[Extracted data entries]

[start]

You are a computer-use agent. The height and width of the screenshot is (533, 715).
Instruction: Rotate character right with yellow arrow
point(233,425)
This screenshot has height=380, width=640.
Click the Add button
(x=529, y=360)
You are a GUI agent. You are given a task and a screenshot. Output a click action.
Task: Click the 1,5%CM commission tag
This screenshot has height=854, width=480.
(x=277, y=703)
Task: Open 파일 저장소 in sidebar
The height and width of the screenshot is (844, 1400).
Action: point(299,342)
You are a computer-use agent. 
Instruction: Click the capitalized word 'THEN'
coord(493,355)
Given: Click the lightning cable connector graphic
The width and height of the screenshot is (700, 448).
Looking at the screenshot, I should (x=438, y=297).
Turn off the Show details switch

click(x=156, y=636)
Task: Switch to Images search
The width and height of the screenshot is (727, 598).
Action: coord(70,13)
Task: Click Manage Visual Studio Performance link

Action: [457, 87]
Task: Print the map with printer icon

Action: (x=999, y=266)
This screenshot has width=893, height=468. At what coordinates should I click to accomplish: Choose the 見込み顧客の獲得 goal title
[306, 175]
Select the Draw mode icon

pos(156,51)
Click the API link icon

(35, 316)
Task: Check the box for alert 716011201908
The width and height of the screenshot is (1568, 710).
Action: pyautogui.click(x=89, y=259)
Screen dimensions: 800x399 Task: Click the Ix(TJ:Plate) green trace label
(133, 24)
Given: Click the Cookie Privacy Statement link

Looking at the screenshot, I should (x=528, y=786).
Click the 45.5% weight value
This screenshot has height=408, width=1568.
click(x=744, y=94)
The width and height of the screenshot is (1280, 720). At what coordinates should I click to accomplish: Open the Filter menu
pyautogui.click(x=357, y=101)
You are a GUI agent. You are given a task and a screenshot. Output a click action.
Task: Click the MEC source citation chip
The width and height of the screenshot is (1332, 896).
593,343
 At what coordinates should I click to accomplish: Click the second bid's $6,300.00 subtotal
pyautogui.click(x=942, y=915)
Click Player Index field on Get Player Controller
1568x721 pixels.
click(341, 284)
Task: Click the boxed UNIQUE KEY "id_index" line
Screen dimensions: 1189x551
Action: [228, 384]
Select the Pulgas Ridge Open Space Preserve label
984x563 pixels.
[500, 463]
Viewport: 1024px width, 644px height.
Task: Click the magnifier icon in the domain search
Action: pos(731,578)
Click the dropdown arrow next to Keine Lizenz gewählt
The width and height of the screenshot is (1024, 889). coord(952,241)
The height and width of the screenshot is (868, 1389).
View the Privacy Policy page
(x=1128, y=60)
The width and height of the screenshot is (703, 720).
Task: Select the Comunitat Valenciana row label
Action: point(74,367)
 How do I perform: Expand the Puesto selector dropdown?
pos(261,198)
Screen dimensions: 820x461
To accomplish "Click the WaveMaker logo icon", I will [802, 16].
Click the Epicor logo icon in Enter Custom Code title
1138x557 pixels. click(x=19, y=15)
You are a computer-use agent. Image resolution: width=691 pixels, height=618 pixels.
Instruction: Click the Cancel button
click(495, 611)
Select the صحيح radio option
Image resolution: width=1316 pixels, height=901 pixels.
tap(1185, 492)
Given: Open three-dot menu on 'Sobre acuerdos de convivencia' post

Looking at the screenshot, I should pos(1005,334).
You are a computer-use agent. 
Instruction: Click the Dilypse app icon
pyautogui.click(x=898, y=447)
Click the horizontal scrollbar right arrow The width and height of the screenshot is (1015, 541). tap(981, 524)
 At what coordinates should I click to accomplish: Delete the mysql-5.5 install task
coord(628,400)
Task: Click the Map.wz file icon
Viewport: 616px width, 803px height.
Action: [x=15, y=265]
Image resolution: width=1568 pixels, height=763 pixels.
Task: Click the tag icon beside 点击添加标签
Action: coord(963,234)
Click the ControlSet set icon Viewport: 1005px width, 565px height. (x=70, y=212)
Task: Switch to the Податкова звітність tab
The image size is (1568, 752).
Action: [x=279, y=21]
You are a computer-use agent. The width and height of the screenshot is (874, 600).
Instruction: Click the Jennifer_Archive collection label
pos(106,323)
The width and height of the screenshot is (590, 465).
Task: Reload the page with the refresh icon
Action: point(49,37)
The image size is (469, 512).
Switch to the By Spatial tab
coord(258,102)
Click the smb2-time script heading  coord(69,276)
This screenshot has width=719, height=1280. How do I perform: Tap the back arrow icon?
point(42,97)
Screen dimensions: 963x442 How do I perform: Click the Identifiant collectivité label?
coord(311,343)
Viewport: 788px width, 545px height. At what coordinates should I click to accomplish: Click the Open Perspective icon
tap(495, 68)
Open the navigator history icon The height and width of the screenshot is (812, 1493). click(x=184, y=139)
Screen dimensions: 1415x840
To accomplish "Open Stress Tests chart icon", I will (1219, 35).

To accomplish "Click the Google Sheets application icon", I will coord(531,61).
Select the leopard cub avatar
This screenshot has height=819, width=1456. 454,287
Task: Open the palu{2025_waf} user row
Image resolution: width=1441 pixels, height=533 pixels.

[end]

■ Problem ■
Return every line of the records above as a JSON array of strings, one string per line, skipping blank lines.

■ Result of this task ■
[
  "You are a computer-use agent. The height and width of the screenshot is (533, 715).",
  "Instruction: Rotate character right with yellow arrow",
  "point(233,425)",
  "This screenshot has height=380, width=640.",
  "Click the Add button",
  "(x=529, y=360)",
  "You are a GUI agent. You are given a task and a screenshot. Output a click action.",
  "Task: Click the 1,5%CM commission tag",
  "This screenshot has height=854, width=480.",
  "(x=277, y=703)",
  "Task: Open 파일 저장소 in sidebar",
  "The height and width of the screenshot is (844, 1400).",
  "Action: point(299,342)",
  "You are a computer-use agent. ",
  "Instruction: Click the capitalized word 'THEN'",
  "coord(493,355)",
  "Given: Click the lightning cable connector graphic",
  "The width and height of the screenshot is (700, 448).",
  "Looking at the screenshot, I should (x=438, y=297).",
  "Turn off the Show details switch",
  "click(x=156, y=636)",
  "Task: Switch to Images search",
  "The width and height of the screenshot is (727, 598).",
  "Action: coord(70,13)",
  "Task: Click Manage Visual Studio Performance link",
  "Action: [457, 87]",
  "Task: Print the map with printer icon",
  "Action: (x=999, y=266)",
  "This screenshot has width=893, height=468. At what coordinates should I click to accomplish: Choose the 見込み顧客の獲得 goal title",
  "[306, 175]",
  "Select the Draw mode icon",
  "pos(156,51)",
  "Click the API link icon",
  "(35, 316)",
  "Task: Check the box for alert 716011201908",
  "The width and height of the screenshot is (1568, 710).",
  "Action: pyautogui.click(x=89, y=259)",
  "Screen dimensions: 800x399 Task: Click the Ix(TJ:Plate) green trace label",
  "(133, 24)",
  "Given: Click the Cookie Privacy Statement link",
  "Looking at the screenshot, I should (x=528, y=786).",
  "Click the 45.5% weight value",
  "This screenshot has height=408, width=1568.",
  "click(x=744, y=94)",
  "The width and height of the screenshot is (1280, 720). At what coordinates should I click to accomplish: Open the Filter menu",
  "pyautogui.click(x=357, y=101)",
  "You are a GUI agent. You are given a task and a screenshot. Output a click action.",
  "Task: Click the MEC source citation chip",
  "The width and height of the screenshot is (1332, 896).",
  "593,343",
  " At what coordinates should I click to accomplish: Click the second bid's $6,300.00 subtotal",
  "pyautogui.click(x=942, y=915)",
  "Click Player Index field on Get Player Controller",
  "1568x721 pixels.",
  "click(341, 284)",
  "Task: Click the boxed UNIQUE KEY \"id_index\" line",
  "Screen dimensions: 1189x551",
  "Action: [228, 384]",
  "Select the Pulgas Ridge Open Space Preserve label",
  "984x563 pixels.",
  "[500, 463]",
  "Viewport: 1024px width, 644px height.",
  "Task: Click the magnifier icon in the domain search",
  "Action: pos(731,578)",
  "Click the dropdown arrow next to Keine Lizenz gewählt",
  "The width and height of the screenshot is (1024, 889). coord(952,241)",
  "The height and width of the screenshot is (868, 1389).",
  "View the Privacy Policy page",
  "(x=1128, y=60)",
  "The width and height of the screenshot is (703, 720).",
  "Task: Select the Comunitat Valenciana row label",
  "Action: point(74,367)",
  " How do I perform: Expand the Puesto selector dropdown?",
  "pos(261,198)",
  "Screen dimensions: 820x461",
  "To accomplish \"Click the WaveMaker logo icon\", I will [802, 16].",
  "Click the Epicor logo icon in Enter Custom Code title",
  "1138x557 pixels. click(x=19, y=15)",
  "You are a computer-use agent. Image resolution: width=691 pixels, height=618 pixels.",
  "Instruction: Click the Cancel button",
  "click(495, 611)",
  "Select the صحيح radio option",
  "Image resolution: width=1316 pixels, height=901 pixels.",
  "tap(1185, 492)",
  "Given: Open three-dot menu on 'Sobre acuerdos de convivencia' post",
  "Looking at the screenshot, I should pos(1005,334).",
  "You are a computer-use agent. ",
  "Instruction: Click the Dilypse app icon",
  "pyautogui.click(x=898, y=447)",
  "Click the horizontal scrollbar right arrow The width and height of the screenshot is (1015, 541). tap(981, 524)",
  " At what coordinates should I click to accomplish: Delete the mysql-5.5 install task",
  "coord(628,400)",
  "Task: Click the Map.wz file icon",
  "Viewport: 616px width, 803px height.",
  "Action: [x=15, y=265]",
  "Image resolution: width=1568 pixels, height=763 pixels.",
  "Task: Click the tag icon beside 点击添加标签",
  "Action: coord(963,234)",
  "Click the ControlSet set icon Viewport: 1005px width, 565px height. (x=70, y=212)",
  "Task: Switch to the Податкова звітність tab",
  "The image size is (1568, 752).",
  "Action: [x=279, y=21]",
  "You are a computer-use agent. The width and height of the screenshot is (874, 600).",
  "Instruction: Click the Jennifer_Archive collection label",
  "pos(106,323)",
  "The width and height of the screenshot is (590, 465).",
  "Task: Reload the page with the refresh icon",
  "Action: point(49,37)",
  "The image size is (469, 512).",
  "Switch to the By Spatial tab",
  "coord(258,102)",
  "Click the smb2-time script heading  coord(69,276)",
  "This screenshot has width=719, height=1280. How do I perform: Tap the back arrow icon?",
  "point(42,97)",
  "Screen dimensions: 963x442 How do I perform: Click the Identifiant collectivité label?",
  "coord(311,343)",
  "Viewport: 788px width, 545px height. At what coordinates should I click to accomplish: Click the Open Perspective icon",
  "tap(495, 68)",
  "Open the navigator history icon The height and width of the screenshot is (812, 1493). click(x=184, y=139)",
  "Screen dimensions: 1415x840",
  "To accomplish \"Open Stress Tests chart icon\", I will (1219, 35).",
  "To accomplish \"Click the Google Sheets application icon\", I will coord(531,61).",
  "Select the leopard cub avatar",
  "This screenshot has height=819, width=1456. 454,287",
  "Task: Open the palu{2025_waf} user row",
  "Image resolution: width=1441 pixels, height=533 pixels."
]